THE HAUNTED
ABBEY-2
or Things
that go cluck in the Night
(continued
from last week)
Neeman
A Sobhan
(In
a 300 year-old Umbrian farmhouse/home, a fiend, in menacing
Italics, awaits four innocent visitors who after settling in
have gone to the village for dinner…)
Our
late afternoon walk around the medieval, fortified city of Perugia
makes us hungry and we return to the village of Umbertide and
ask a passer-by to give us directions to the Abbazia restaurant
situated inside an old abandoned Abbey. The sun is sinking over
the hills and valleys of Umbria as we take a lonely, winding
road and come across a clearing in the midst of which, glowing
amber as only a pile of old stones can do when lit-up from within
by candles, stands the sprawling structure of an old building
with a bell tower.
As
we approach it, the shadows from the building loom larger and
the absence of any human presence makes the silence knell like
bells in a cobweb-filled belfry. We skirt the place and unwillingly
leave the warmth of the car to explore. We approach a lit doorway
and peeking inside, find ourselves in a chapel. There are fresh
flowers near the altar and some tapers have been recently lit.

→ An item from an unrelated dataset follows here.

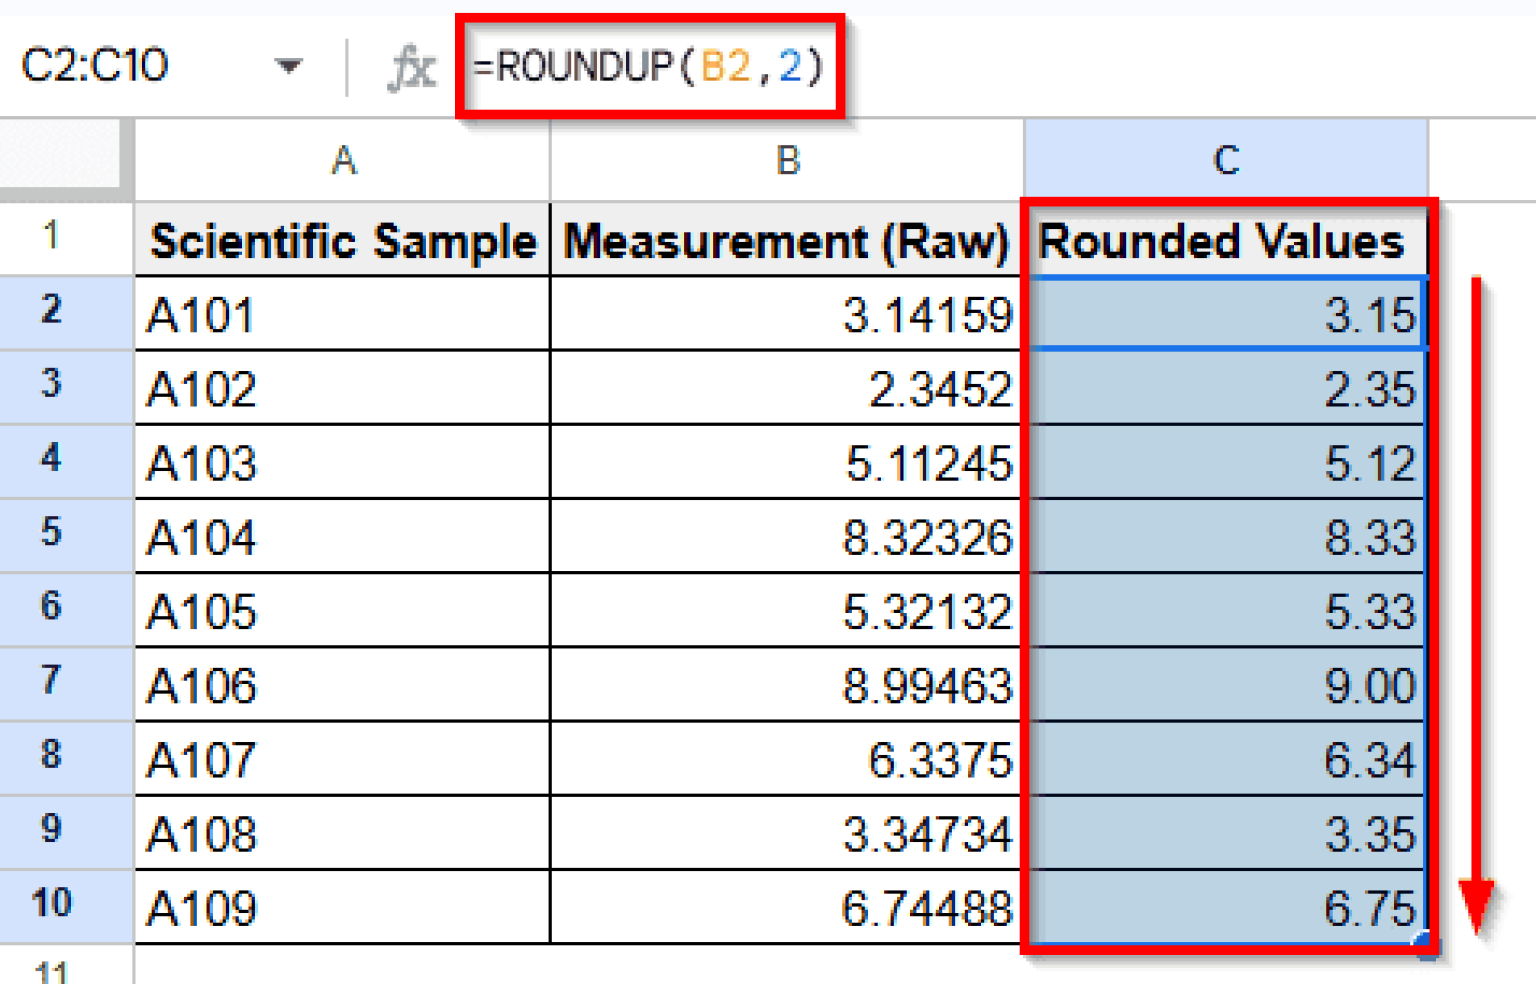Click the fill handle at selection corner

But no one is around; only our own shadows flit on the walls
eerily. We walk out of the chapel to a blue night sky, starry
and as serene as a cathedral, but this is no time for poetry.
Our stomachs growl but no restaurant is in sight. Treading the
gravel paths around the building, touching the brick walls sprouting
grass and weeds, we come upon a great oaken door and enter a
cavernous, unlit room. From the gloom a face emerges.
“Si?”
The voice is curt. We mumble, “Isn't this the restaurant? We
are here for dinner…” “We open in another hour. Come back then.”
Relieved, we decide to go back to Ginda's house and wait there.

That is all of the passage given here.